Kata Pandu, salah copy itu menjadi kunci survival virus karena sistem pertahanan tubuh tidak mengenali sistem virus yang baru. Akhirnya HIV merusak sistem imun karena terlambat untuk mengenalinya. "Keterlambatan respon sistem imun menyebabkan betapa susahnya hadapi HIV termasuk bagaimana membuat vaksin," imbuhnya.
Keempat, HIV dan Covid-19 berawal dari lokal transmission yang berkembang menjadi community transmission. Sehingga sulit mengenali si pembawa virus dan hanya bisa diketahui melalui tes.
"Tapi bedanya pada Covid itu dalam dua minggu itu akan hilang. Sifatnya jadi berbeda antara Covid dan HIV. HIV kita bisa deteksi dengan antibodi ya walaupun ada window period," jelasnya.
Kelima, hingga kini belum ditemukan vaksin Covid-19 maupun HIV. Sejak dulu begitu banyak penelitian mengenai HIV namun yang ditemukan hanyalah obat yang pastinya memiliki efek samping.
Keenam, penderita Covid-19 maupun HIV banyak yang menyembunyikan diri atau malu mengungkapkan mereka telah terinfeksi.
Ketujuh, munculnya stigma tentang konspirasi akan virus tersebut. "Masalah pandemi itu selalu dibalut terkontaminasi dengan infodemi, itu barang lebih berbahaya," tegas Pandu.
Kedelapan, banyak orang yang mengklaim menemukan obat yang bisa menyembuhkan HIV ataupun Covid-19 pada saat ini tanpa didasari penelitian. "Pengobatan ini dianggap bisa menyembuhkan tapi apakah mengikuti prosedur sains? Ini yang menjadi masalah. Ini jadi human tragedi," sebutnya.

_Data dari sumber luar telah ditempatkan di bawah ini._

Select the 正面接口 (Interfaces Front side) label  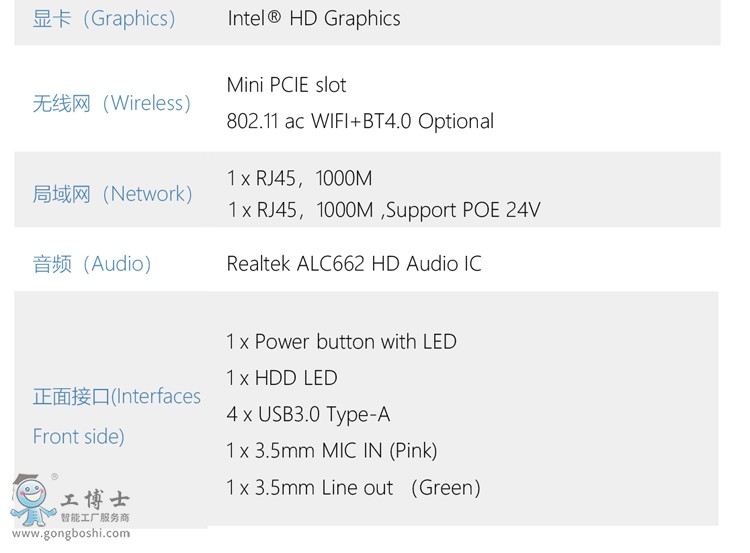click(116, 416)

Kesembilan, penularan melalui cluster. Untuk Covid-19 saat ini terus terbentuk cluster baru. "Sekarang penularan melalui cluster, kalau ada orang membawa virus ke rumah terjadilah cluster rumah tangga, makanya itu saya menentang betul adanya isolasi dalam rumah, problemnya sama," beber Pandu.

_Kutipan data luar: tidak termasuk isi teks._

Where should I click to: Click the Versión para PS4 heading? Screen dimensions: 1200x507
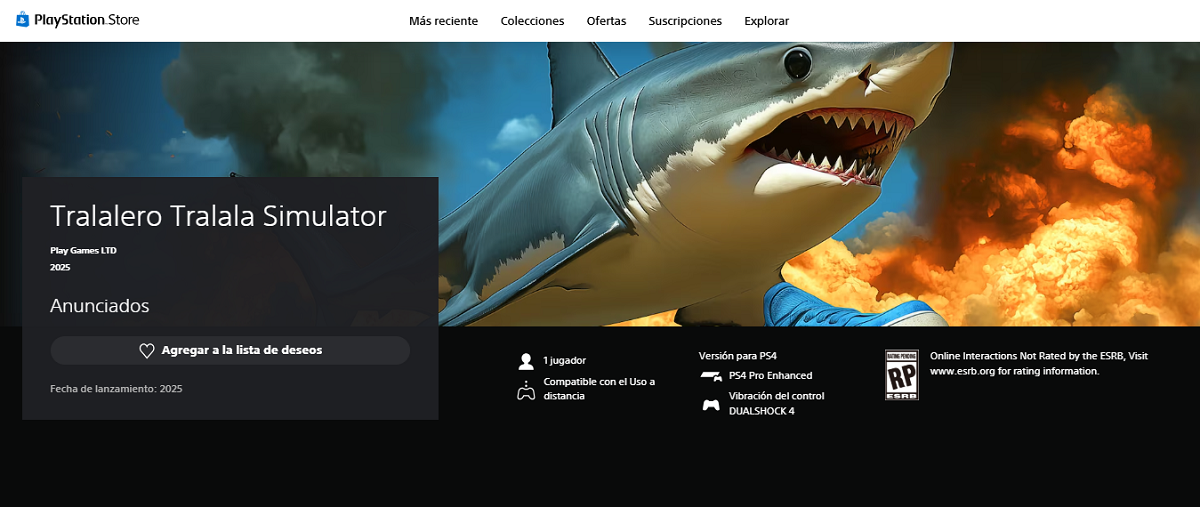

Kesepuluh atau yang terakhir yakni penyangkalan. Stigma dan diskriminasi merebak selama pandemi. Misalnya saja kala HIV imbauan untuk memakai kondom mendapat stigma negatif dari masyarakat. Padahal menurut Pandu, kondom adalah alat proteksi untuk mencegah penularan HIV namun masyarakat protes kampanye penggunaan kondom mendukung adanya seks bebas.
Baik Covid-19 maupun HIV katanya ditularkan melalui cairan. "Maka kondom itu proteksi yang luar biasa efektif, itu menjadi penting. Dulu saya promosi kondom sekarang saya promosi masker," tukas Pandu.